Re: [PATCH 00/18] [ANNOUNCE] Dynamically created function based events

From: Alexei Starovoitov
Date: Sun Feb 04 2018 - 12:21:51 EST


On Sun, Feb 04, 2018 at 12:57:47PM +0900, Masami Hiramatsu wrote:
>
> > I based some of the code from kprobes too. But I wanted this to be
> > simpler, and as such, not as powerful as kprobes. More of a "poor mans"
> > kprobe ;-) Where you are limited to functions and their arguments. If
> > you need more power, switch to kprobes. In other words, its just an
> > added stepping stone.
> >
> > Also, this should work without kprobe support, only ftrace, and function
> > args from the arch.
>
> Hmm, but implementation seems very far from current probe events, we need
> to consider how to unify it. Anyway, it is a very good time to do, because
> I found current probe-event fetch method is not good with retpoline/IBRS,
> it is full of indirect call.
>
> I would like to convert it to eBPF if possible. It will be good for the
> performance with JIT, and we can collaborate on the same code with BPF
> people.

The current probe fetch method is indeed going to slow down due to
retpoline, but this issue is going to affect not only this piece
of code, but the rest of the kernel where indirect call performance
matters a lot. Like networking stack where we have at least 4 indirect
calls per packet.
So I'd suggest to focus on finding a general method instead of coming
with a specific solution for this kprobe fetching problem.
Devirtualization approach works well and applicable in many cases.
For networking stack deliver_skb() and __netif_receive_skb_core()
can check if (pt_prev->func == ip_rcv || ipv6_rcv)
and call them directly.
The other approach I was thinking to explore is static_key-like
for indirect calls.
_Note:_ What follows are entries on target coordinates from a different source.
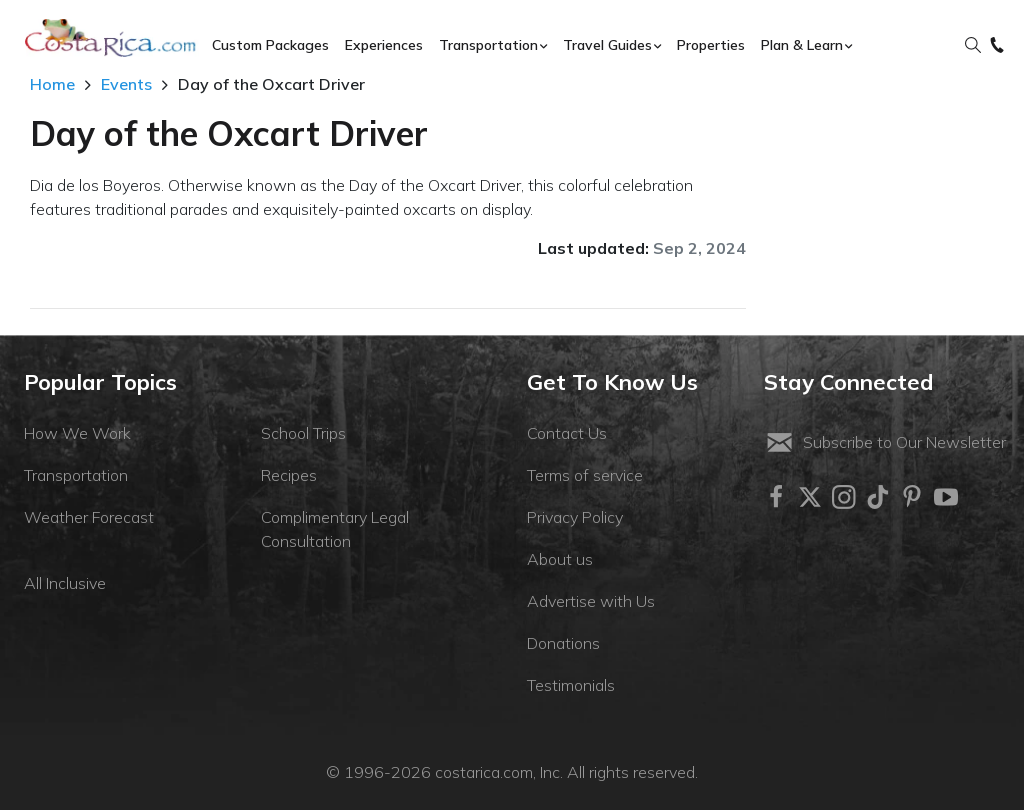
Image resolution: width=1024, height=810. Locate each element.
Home (52, 84)
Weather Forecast (89, 517)
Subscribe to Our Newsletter (885, 442)
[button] (973, 46)
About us (560, 559)
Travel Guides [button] (607, 45)
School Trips (303, 433)
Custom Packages (270, 45)
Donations (563, 643)
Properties (711, 45)
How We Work (77, 433)
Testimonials (571, 685)
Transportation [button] (488, 45)
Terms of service (585, 475)
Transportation (76, 475)
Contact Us (567, 433)
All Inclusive (65, 583)
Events (126, 84)
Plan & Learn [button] (802, 45)
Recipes (289, 475)
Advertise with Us (591, 601)
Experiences (384, 45)
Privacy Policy (575, 517)
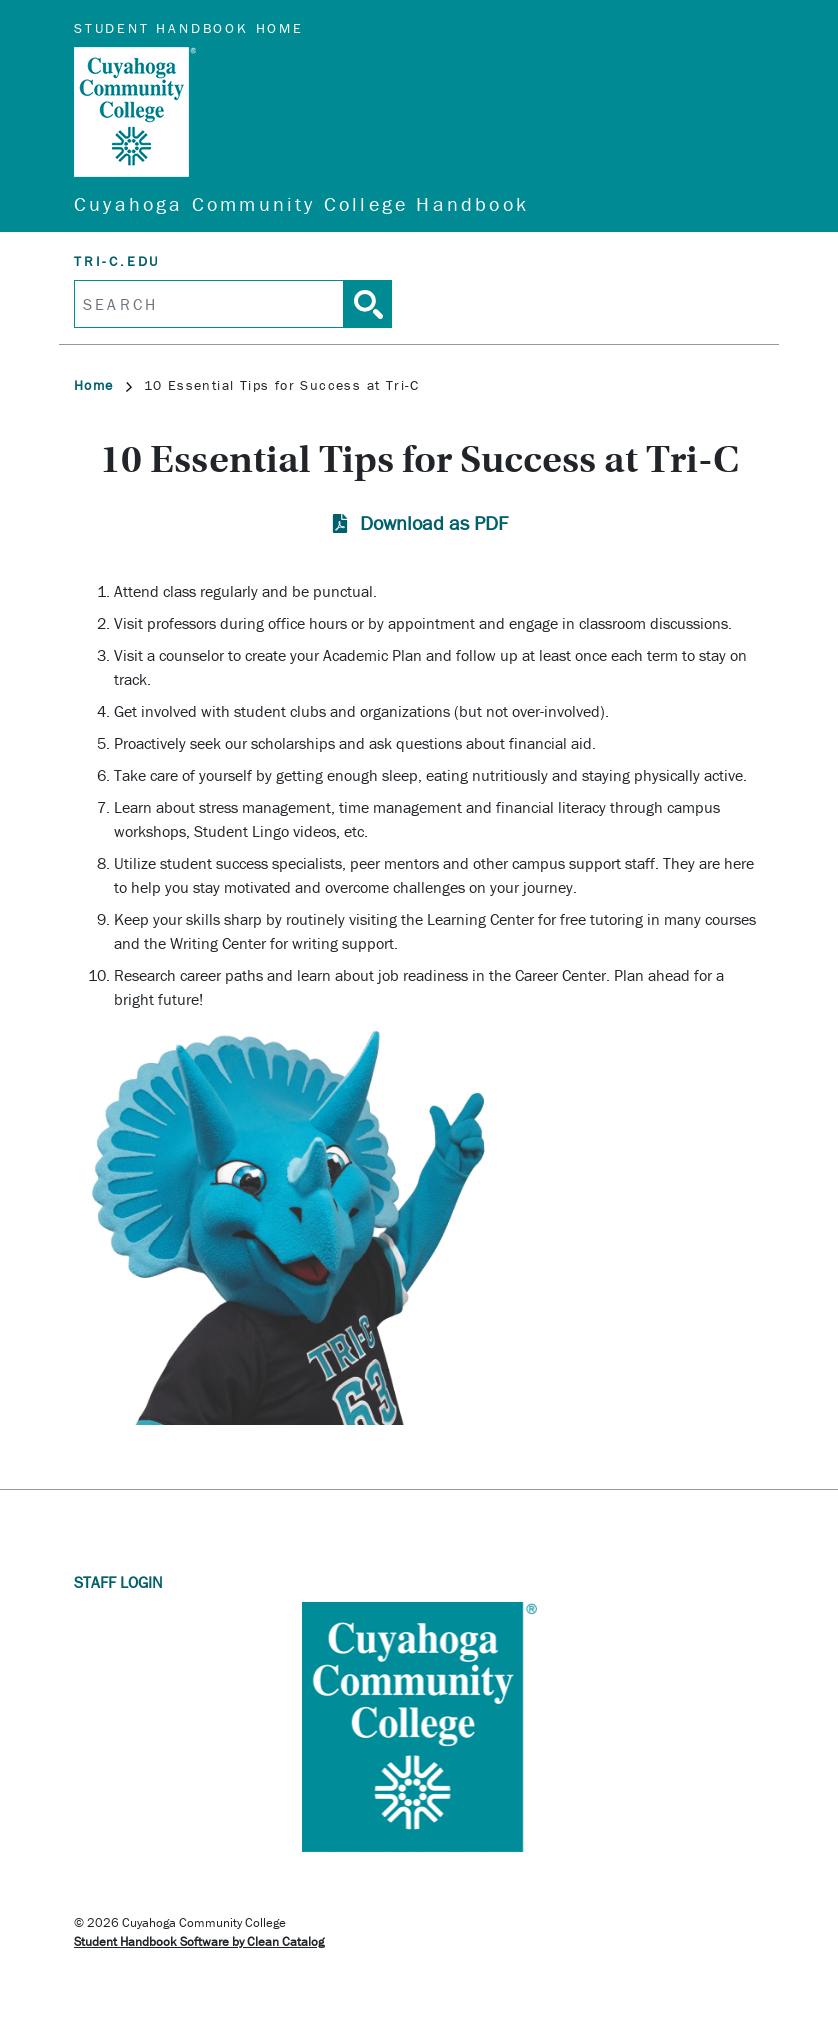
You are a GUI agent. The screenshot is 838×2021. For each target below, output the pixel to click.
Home (103, 385)
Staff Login (118, 1582)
In many cases the target is rarely changed,
so we can do arch specific rewrite of destination offset inside
normal direct call instruction. That should be faster than retpoline.

As far as emitting raw bpf insns instead of kprobe fetch methods
there is a big problem with such apporach. Interpreter and all
JITs take 'struct bpf_prog' that passed the verifier and not just
random set of bpf instructions. BPF is not a generic assembler.
BPF is an instruction set _with_ C calling convention.
The registers and instructions must be used in certain way or
things will horribly break.
See Documentation/bpf/bpf_design_QA.txt for details.
Long ago I wrote a patch that converted pred tree walk into
raw bpf insns. If that patch made it into mainline back then
it would have been a huge headache for us now.
So if you plan on generating bpf programs they _must_ pass the verifier.